Movie Review: Mother and Child

Mother and Child *** ½
Directed by:
Rodrigo García.
Written By: Rodrigo García.
Starring: Annette Bening (Karen), Naomi Watts (Elizabeth), Kerry Washington (Lucy), Samuel L. Jackson (Paul), Cherry Jones (Sister Joanne), Eileen Ryan (Nora), David Ramsey (Joseph), Jimmy Smits (Paco), Elpidia Carrillo (Sofia), Simone Lopez (Cristi), S. Epatha Merkerson (Ada), Shareeka Epps (Ray), David Morse (Tom), Amy Brenneman (Dr. Eleanor Stone), Tatyana Ali (Maria), Elizabeth Peña (Amanda), Lisa Gay Hamilton (Leticia).

It is rare to see a movie focused on real women – not women the way men want to see them, but women as they see themselves. It is no secret that most movies are written and directed by men, so this explains part of it. It has been a good thing that in recent years, women have moved behind the camera more and more – but Mother and Child is the rarest of movies. A film written and directed by a man, that sees women as they truly are. It isn’t always pretty, but it’s always honest.

The film opens with a scene that will seem familiar to many teenagers – the clumsy fumbling of your first sexual experience. We then flash forward 37 years. That little teenage girl has grown into Karen (Annette Bening) – a nurse who comes home to take care of her aging mother (Eileen Ryan). She gave up that baby – a girl – all those years before, but has not stopped thinking about her or loving her. She regrets her decision, resents her mother, and pushes everyone away from her.

Next we meet Elizabeth (Naomi Watts) – who is of course the little girl Karen gave up for adoption all those years ago. She isn’t close to her adopted parents, has always wondered about her birth mother, but never sought her out, and like Karen, she pushes everyone away. She is returning to her hometown to take a job with a prestigious law firm, run by Paul (Samuel L. Jackson), a widower. She sets her sights on her, and he responds.

Finally there is Lucy (Kerry Washington). She and her husband have been trying to have a baby for years, but have given up. They cannot get pregnant, so they have decided to adopt. They go to the same agency that took care of Karen’s adoption all those years before, and are matched up with a young woman (Shareeka Epps) who is pregnant, but doesn’t want her baby. They agree to adopt the child, but then Lucy’s husband has second thoughts – he wants his own baby, not someone else’s.
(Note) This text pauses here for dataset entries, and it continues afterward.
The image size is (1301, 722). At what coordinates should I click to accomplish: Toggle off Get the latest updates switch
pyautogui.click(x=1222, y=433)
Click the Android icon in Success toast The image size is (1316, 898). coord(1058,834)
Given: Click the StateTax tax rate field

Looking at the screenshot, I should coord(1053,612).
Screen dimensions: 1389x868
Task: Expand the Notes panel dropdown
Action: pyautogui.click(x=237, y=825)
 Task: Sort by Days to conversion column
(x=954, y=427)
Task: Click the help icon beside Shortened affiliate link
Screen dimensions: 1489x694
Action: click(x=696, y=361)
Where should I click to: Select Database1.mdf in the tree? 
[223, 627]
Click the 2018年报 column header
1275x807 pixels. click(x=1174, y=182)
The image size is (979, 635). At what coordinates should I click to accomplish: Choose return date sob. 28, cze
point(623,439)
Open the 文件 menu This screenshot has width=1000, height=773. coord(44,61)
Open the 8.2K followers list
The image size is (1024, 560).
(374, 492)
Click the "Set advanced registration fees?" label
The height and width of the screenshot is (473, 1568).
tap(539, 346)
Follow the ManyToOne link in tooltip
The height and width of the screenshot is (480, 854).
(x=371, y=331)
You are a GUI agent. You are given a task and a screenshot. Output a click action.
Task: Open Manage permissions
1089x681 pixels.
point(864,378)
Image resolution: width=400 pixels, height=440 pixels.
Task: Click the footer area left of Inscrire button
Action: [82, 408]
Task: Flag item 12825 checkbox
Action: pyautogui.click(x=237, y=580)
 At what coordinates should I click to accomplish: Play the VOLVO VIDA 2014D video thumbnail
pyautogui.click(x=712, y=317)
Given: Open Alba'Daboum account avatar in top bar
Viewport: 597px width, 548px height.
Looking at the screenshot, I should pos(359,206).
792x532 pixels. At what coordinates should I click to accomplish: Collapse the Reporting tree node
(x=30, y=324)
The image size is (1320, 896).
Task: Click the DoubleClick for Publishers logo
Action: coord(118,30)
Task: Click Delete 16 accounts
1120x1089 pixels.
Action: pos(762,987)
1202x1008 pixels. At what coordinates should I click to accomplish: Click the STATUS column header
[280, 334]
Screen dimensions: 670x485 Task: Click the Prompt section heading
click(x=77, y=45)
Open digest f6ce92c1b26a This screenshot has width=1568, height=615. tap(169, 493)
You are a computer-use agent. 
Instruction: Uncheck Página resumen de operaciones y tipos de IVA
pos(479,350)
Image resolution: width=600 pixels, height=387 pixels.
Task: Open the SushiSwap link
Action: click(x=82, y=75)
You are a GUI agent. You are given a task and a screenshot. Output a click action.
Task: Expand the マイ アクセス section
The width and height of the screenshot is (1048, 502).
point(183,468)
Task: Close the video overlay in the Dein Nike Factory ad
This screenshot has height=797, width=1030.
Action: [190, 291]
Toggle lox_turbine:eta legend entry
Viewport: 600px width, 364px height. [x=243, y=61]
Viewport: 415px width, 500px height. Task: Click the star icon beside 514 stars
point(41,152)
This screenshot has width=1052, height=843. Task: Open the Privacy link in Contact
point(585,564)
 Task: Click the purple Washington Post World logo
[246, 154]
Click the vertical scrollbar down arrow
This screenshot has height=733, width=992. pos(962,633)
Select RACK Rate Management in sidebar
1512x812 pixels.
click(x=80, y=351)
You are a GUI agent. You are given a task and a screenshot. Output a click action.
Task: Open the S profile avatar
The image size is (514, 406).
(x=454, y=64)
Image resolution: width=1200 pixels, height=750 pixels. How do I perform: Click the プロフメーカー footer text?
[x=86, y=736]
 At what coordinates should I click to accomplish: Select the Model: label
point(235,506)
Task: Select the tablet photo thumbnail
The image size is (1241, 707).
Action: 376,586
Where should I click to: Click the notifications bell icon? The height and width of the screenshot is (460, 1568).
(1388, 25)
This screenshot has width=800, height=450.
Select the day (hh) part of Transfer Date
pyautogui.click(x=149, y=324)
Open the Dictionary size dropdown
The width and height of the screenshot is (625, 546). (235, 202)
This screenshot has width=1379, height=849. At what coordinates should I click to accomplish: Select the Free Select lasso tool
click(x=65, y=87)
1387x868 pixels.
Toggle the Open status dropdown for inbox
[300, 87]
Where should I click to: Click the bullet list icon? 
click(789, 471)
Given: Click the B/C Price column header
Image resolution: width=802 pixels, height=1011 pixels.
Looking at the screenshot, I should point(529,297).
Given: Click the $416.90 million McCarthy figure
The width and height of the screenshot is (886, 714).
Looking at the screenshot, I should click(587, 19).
From this description, it may sound like Mother and Child is some sort of anti-adoption screed – but it really isn’t. Instead, it is a film that doesn’t delude itself into thinking that adoption is always easy – that it doesn’t come without issues of its own. It is also a film that looks honestly at these three women – allows them to be flawed and human, without judging them for their decisions. All three leads – Bening, Watts and Washington – play these women as real people who change over the course of the movie into the people they want to be. They are surrounded by a great supporting cast – especially Samuel L. Jackson who shows that he is still capable of being a subtle actor – something we haven’t seen in far too long.

Rodrigo Garcia wrote and directed Mother and Child, and like his wonderful Nine Lives (2005), it is a movie that looks at women openly and honestly. Garcia is one of the few directors working right now who is also capable of bringing to mind the late Robert Altman, and not disappointing you. Altman made many movies in which large casts of characters end up being related in ways we can only suspect when the starts. In the films of Garcia, much like Altman, this does not feel cheap or clichéd, as it can when it is not done properly, but instead resembles the messiness of real life. Mother and Child is a quiet, subtle movie, but I found it quite forceful and moving by the time it reached its conclusion.

1 comment:

  1. Please note the official starring order of this film is: Naomi Watts, next is Annette Bening, then Kerry Washington. Regards.